:: What you need to do ::
Scale the stretch from the line containing "You are a GUI" through the line containing "Switch to the Dbms Output tab". Write out those lines again, requests included, multiplying every coordinate in the answers by 1.05 and rounding to whole numbers (halves up).

:: Given records ::
------------------------------------------------

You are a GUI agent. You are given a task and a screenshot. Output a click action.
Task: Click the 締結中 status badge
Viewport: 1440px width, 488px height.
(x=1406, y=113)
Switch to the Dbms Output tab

------------------------------------------------

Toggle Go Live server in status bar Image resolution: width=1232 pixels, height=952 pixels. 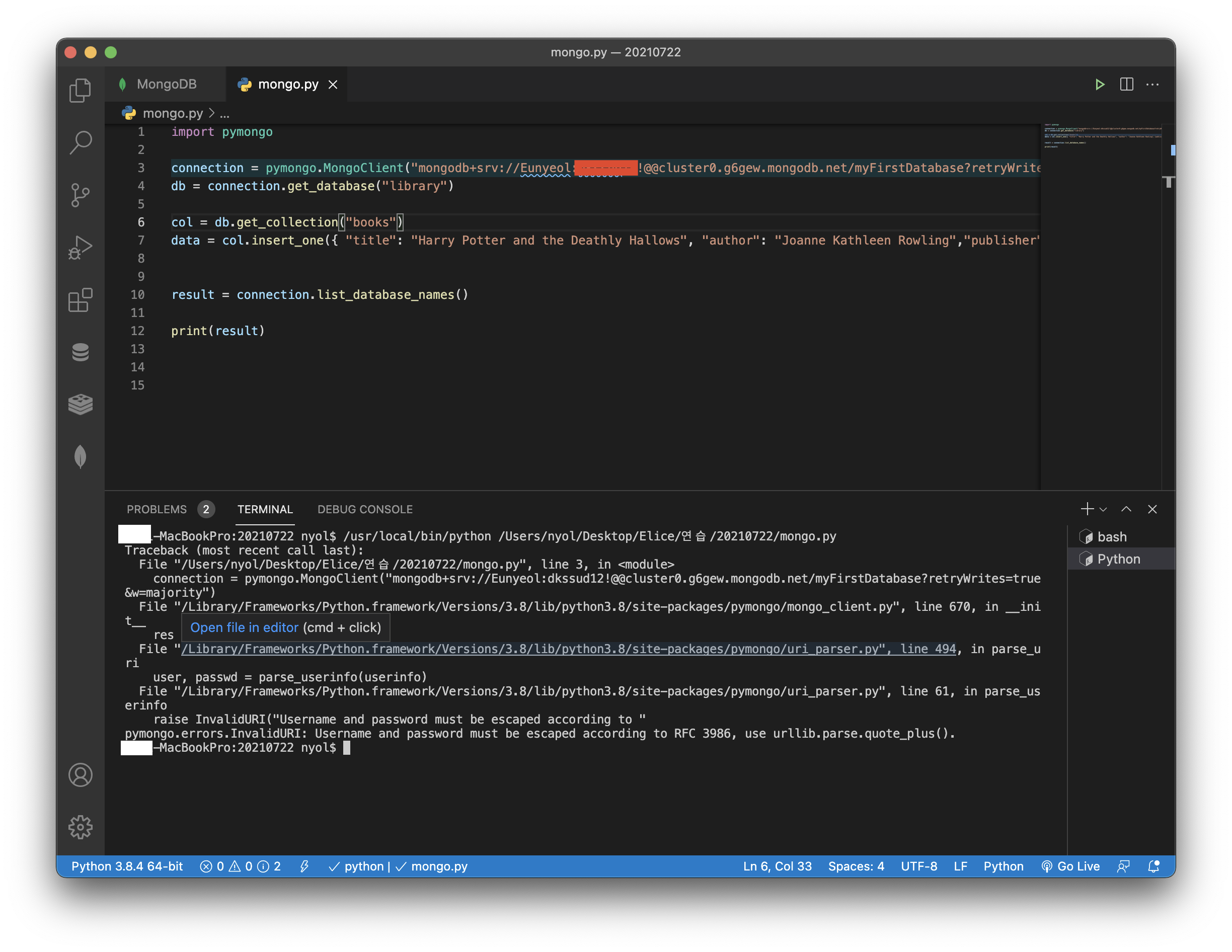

------------------------------------------------

:: Exercise answer ::
You are a GUI agent. You are given a task and a screenshot. Output a click action.
Task: Click the 締結中 status badge
Viewport: 1440px width, 488px height.
(x=1476, y=119)
Switch to the Dbms Output tab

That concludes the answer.